Leía a principios de año a un articulista que cuestionaba la cantidad de buenos deseos para el 2025 que circulan en redes y mensajerías, producto, para él, de un optimismo quizá irresponsable o mal informado ante una realidad amenazante, por ejemplo, con el ascenso de Trump a la presidencia de Estados Unidos. Quizá en otro momento estaría de acuerdo con el respetado colega, hoy lo veo distinto.

Y no es que sea una optimista forzada, reconozco el oscuro entorno que nos rodea: La víctimas en Ucrania, el genocidio en Gaza, los rehenes de Israel que siguen atrapados, la ultraderecha en Europa y nuevos autoritarismos en ciertos países de este lado del mar, el mundo en manos de magnates como Musk, Bezos, Zuckerberg y Altman postrados a los pies de un delincuente que asumirá el poder en enero y a quien le han donado millones de dólares para su fiesta… Las caravanas migrantes atrapadas entre la esperanza y la incertidumbre de su futuro.

Más cerquita, las violencias cotidianas, la imagen cada día más frecuente de jóvenes y niñas desparecidas y familiares desesperados en su búsqueda, los nuevos congresistas empoderados aprobando, sin leer, reformas que anulan instituciones, contrapesos y espacios para la ciudadanía que costó décadas articular, nombramientos inimaginables en el poder, los feminicidios, las matanzas de cada día donde no importa ya si son mujeres, infancias o adolescentes las víctimas. Desde el norte del país hasta Chiapas, los cárteles desatados con la complicidad frecuente de quienes deben proteger a la sociedad…

Esto sucede en Cuernavaca, Morelos. De camino a casa el 27 de diciembre a las siete de la noche, las calles de la colonia están bloqueadas por patrullas de la Guardia Nacional. Le preguntas qué sucede, desde el auto, a un policía. “Dejaron dos cabezas ahí”, señala con una tranquilidad que estremece. “¿Aquí en Sol, donde mataron a tres personas hace poco?” “Aja”, responde. Y enmudecemos por la normalización con la que se informa un acto de barbarie así. En el chat de vecinos de la zona, donde continuamente preguntamos si fueron balazos o cuetes los que se escuchan de repente, la gente se alarma. No es posible vivir así, se lee cada día. Y el comunicado oficial, un día después, donde se informa que el local donde sucedieron los crímenes ha sido objeto de extorsión y será desalojado. Vuelven entonces los mensajes de feliz año nuevo. La cofradía en el desamparo.

**Extracto de datos**
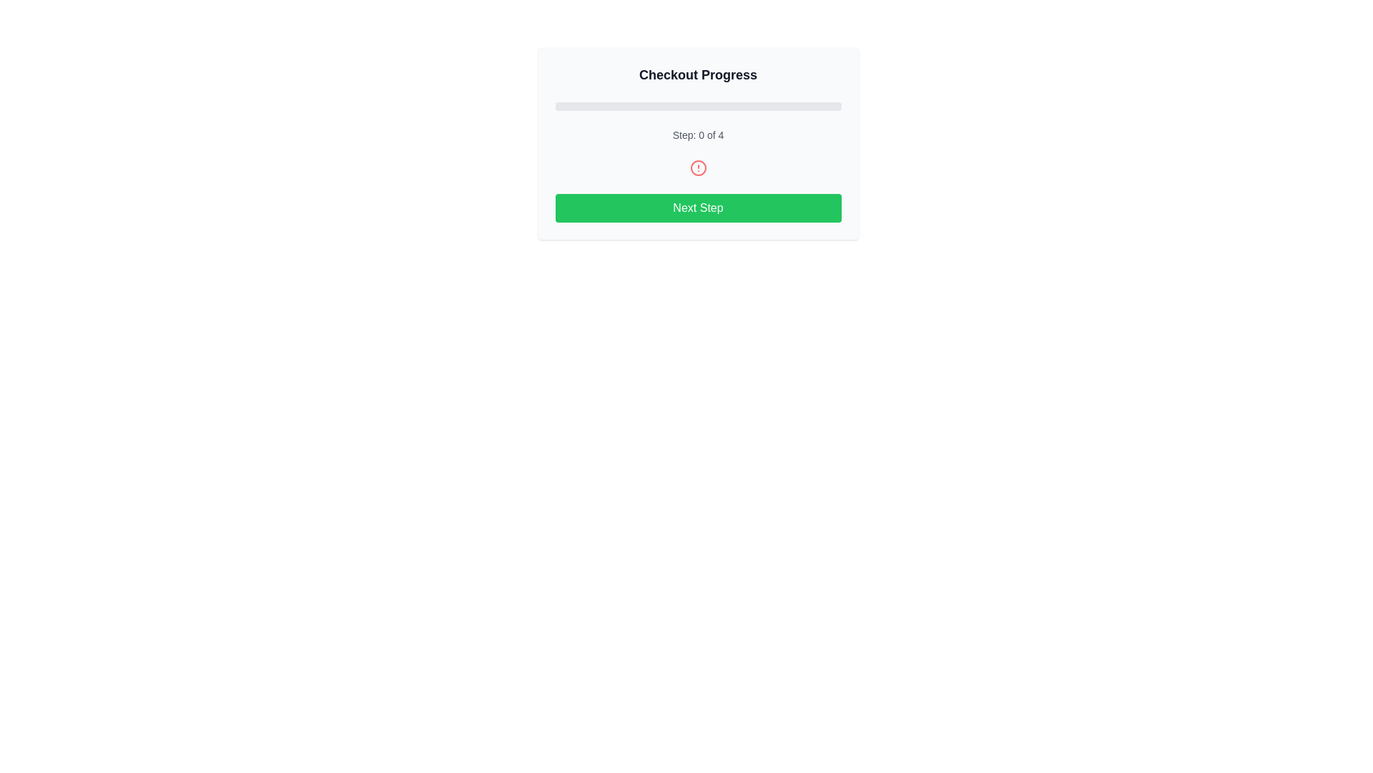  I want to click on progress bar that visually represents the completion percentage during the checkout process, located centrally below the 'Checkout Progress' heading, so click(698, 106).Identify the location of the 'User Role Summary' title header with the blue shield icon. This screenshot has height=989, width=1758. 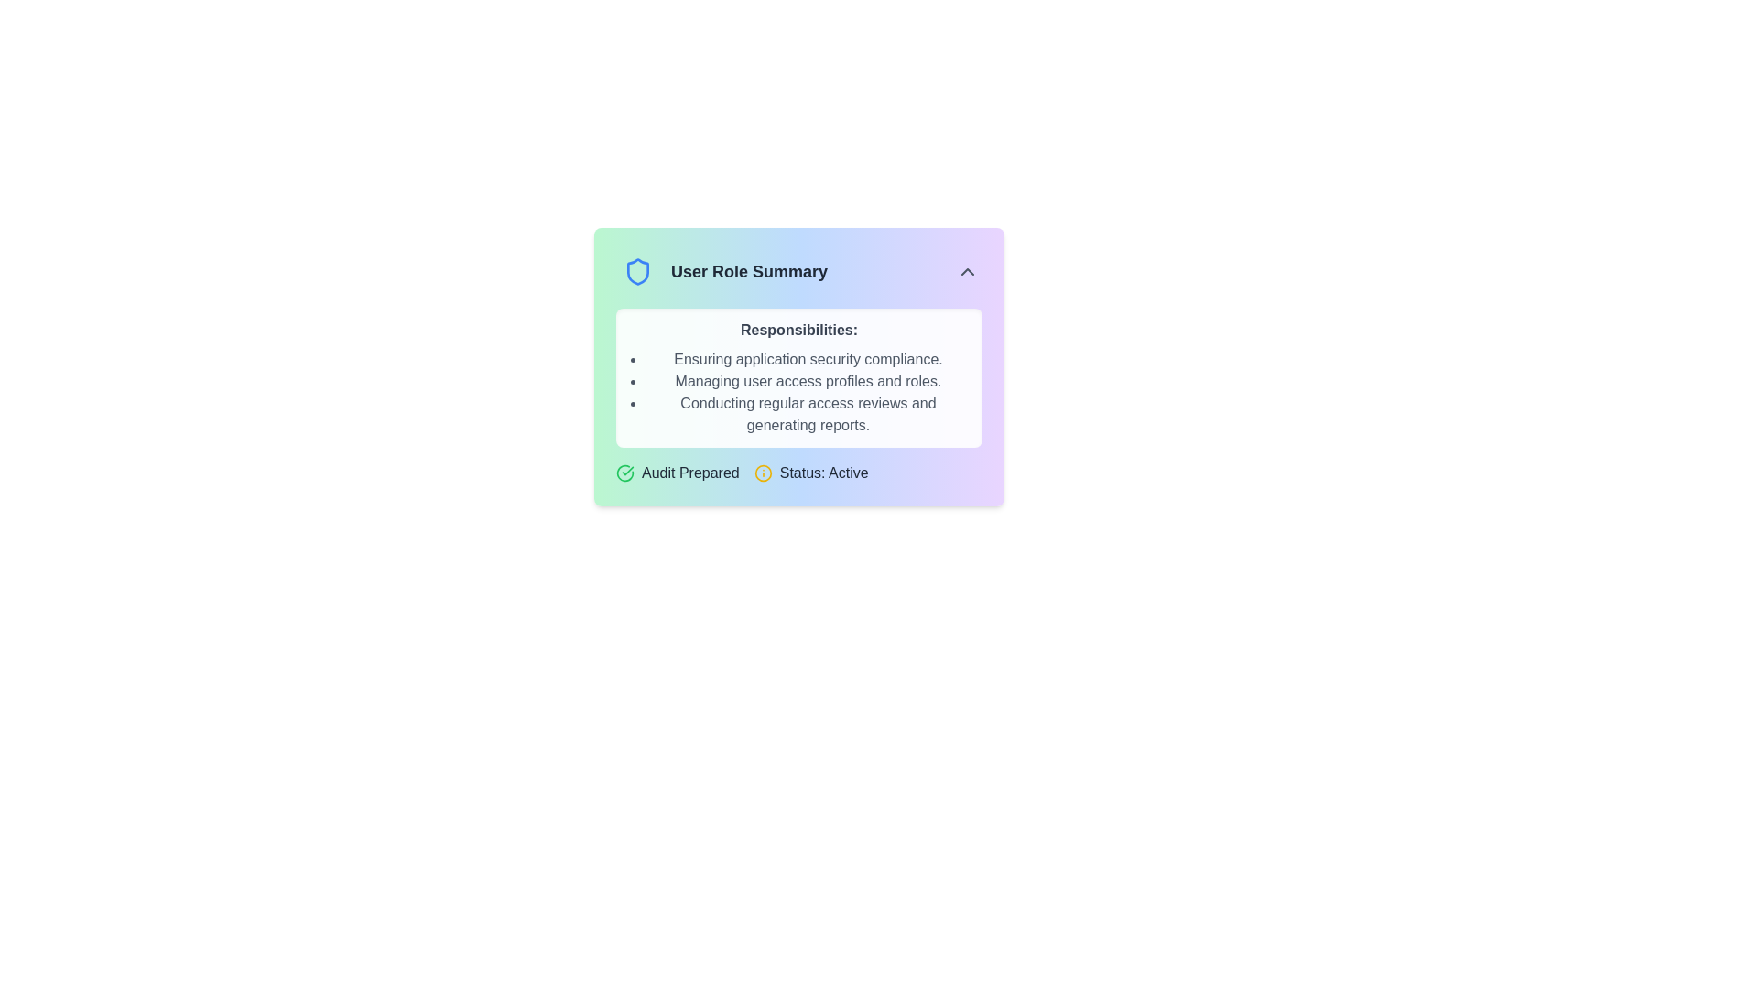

**Para trabajar**
1 - Responde estas preguntas sobre el texto acerca de los buenos deseos para 2025:
(a) ¿Qué magnates se nombran como dueños del mundo?
(b) ¿Qué patrullas bloqueaban las calles de la colonia el 27 de diciembre?
(c) ¿Qué informa el comunicado oficial sobre el local donde ocurrieron los crímenes?
2 - Por favor, continúa el texto sobre los buenos deseos para 2025 a partir de su última frase.

**Respuestas**
1 -
(a) Musk, Bezos, Zuckerberg y Altman.
(b) Patrullas de la Guardia Nacional.
(c) Que el local ha sido objeto de extorsión y que será desalojado.

2 -
Y es que, en un entorno así, se reciben con mayor urgencia los abrazos y los buenos deseos. Se valoran con sensibilidad renovada las reuniones donde se respira el afecto, se comparten la mesa y el vino, las luces en un árbol, la piñata y la posada. El descubrimiento de la poesía de Alice Oswald gracias al libro Falling Awake, regalo de tu hijo, o el suéter calientito y la antología de cuentos Dark fairy tales of fearless women (reunida por Rosalind Kerven), de mis hijas. El instante en el que tu nieto de un año señala y nombra a la Luna por primera vez mientras alcanza tu mano. El vuelo repentino de una parvada de golondrinas desde un árbol secreto. Momentos efímeros pero entrañables y duraderos en la memoria. Como la imagen de tu amiga Mariluz, que cerró sus ojos este año, o la de Lucía luchando ahora mismo en un hospital, te recuerdan la fragilidad de la vida y la fuerza del acompañamiento amoroso.

Llegan los primeros días de enero y mi único propósito, parafraseando a Alice Oswald, es “despojar mis ojos de las tinieblas”, mantenerme atenta a los motivos para respirar y, si es posible, abrazar la alegría como forma de resistencia.